14. Better-looking men may have stronger sperm. Spanish researchers showed women photos of guys who had good, average, and lousy sperm—and told them to pick the handsomest men. The women chose the best sperm producers most often.

13. The penis that’s been enjoyed by the most women could be that of King Fatefehi of Tonga, who supposedly deflowered 37,800 women between the years 1770 and 1784—that’s about seven virgins a day. Go ahead, say it: It’s good to be king.

12. The most common cause of penile rupture: vigorous masturbation. Some risks are just worth taking.
11. German researchers say the average intercourse lasts 2 minutes, 50 seconds, yet women perceive it as lasting 5 minutes, 30 seconds. Are we that good or that bad?
10. No brain is necessary for ejaculation. That order comes from the spinal cord. Finding a living vessel for said ejaculation, however, takes hours of careful thought and, often, considerable amounts of alcohol.
9. There are two types of penises. One kind expands and lengthens when becoming erect (a grower). The other appears big most of the time, but doesn’t get much bigger after achieving erection (a shower).
8. Research surveys report that 79 percent of men have growers, 21 percent have showers.

7. The average male orgasm lasts 6 seconds. Women get 23 seconds. Which means if women were really interested in equality, they’d make sure we have four orgasms for every one of theirs.

6. Doctors can now grow skin for burn victims using the foreskins of circumcised infants. One foreskin can produce 23,000 square meters, which would be enough to tarp every Major League infield with human flesh.

5. Circumcised foreskin can be reconstructed. Movable skin on the shaft of the penis is pulled toward the tip and set in place with tape. Later, doctors apply plastic rings, caps, and weights. Years can pass until complete coverage is attained. . . . Okay, I’ll shut up now.

4. An enlarged prostate gland can cause both erectile dysfunction and premature ejaculation. If you have an unexplained case of either, your doctor’s looking forward to checking your prostate. Even if you’re not.

3. Smoking can shorten your penis by as much as a centimeter. Erections are all about good bloodflow, and lighting up calcifies blood vessels, stifling erectile circulation. So even if you don’t care all that much about your lungs or dying young, spare the lil guy.
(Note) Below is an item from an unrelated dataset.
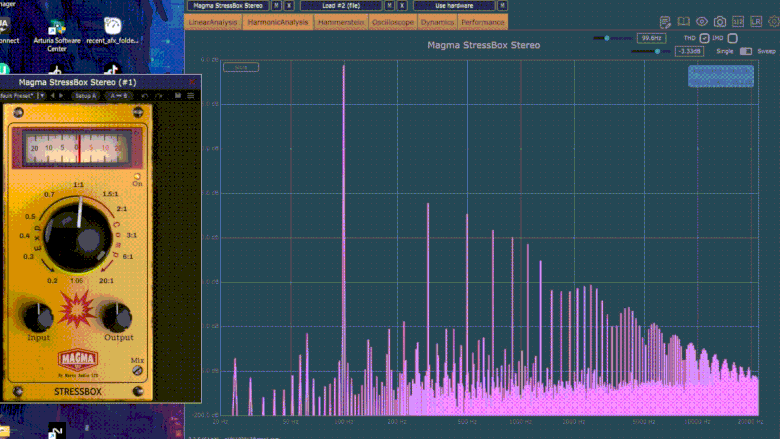This screenshot has width=780, height=439.
Task: Toggle the eye visibility icon
Action: tap(702, 22)
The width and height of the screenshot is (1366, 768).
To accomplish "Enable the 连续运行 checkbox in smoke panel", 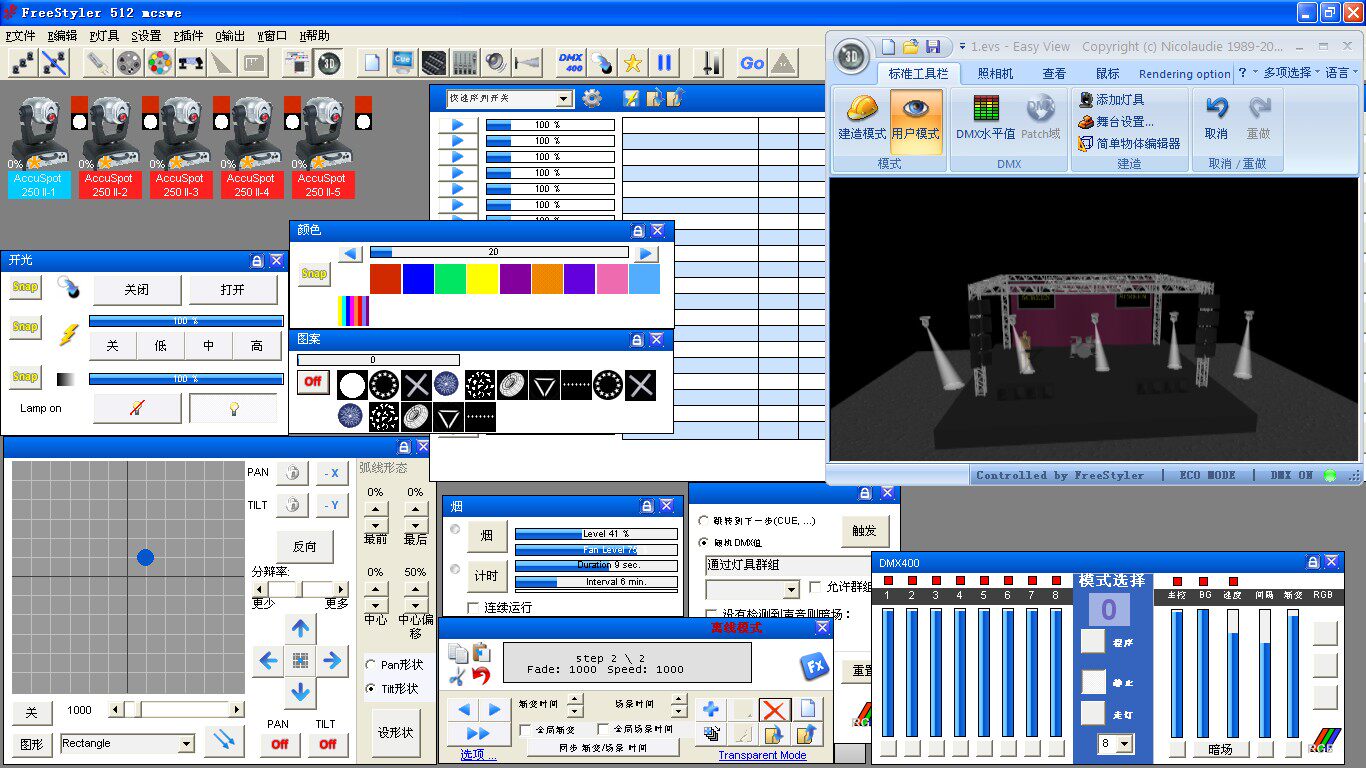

2. Only one man in 400 is flexible enough to give himself oral pleasure. It’s estimated, however, that all 400 have given it their best shot at some point.


1. The oldest known species with a penis is a hard-shelled sea creature called Colymbosathon ecplecticos. That’s Greek for “amazing swimmer with large penis.” Which officially supplants Buck Naked as the best porn name, ever.

So there you have it – now you’re a penile expert.  Go out and conquer the world from the waist down!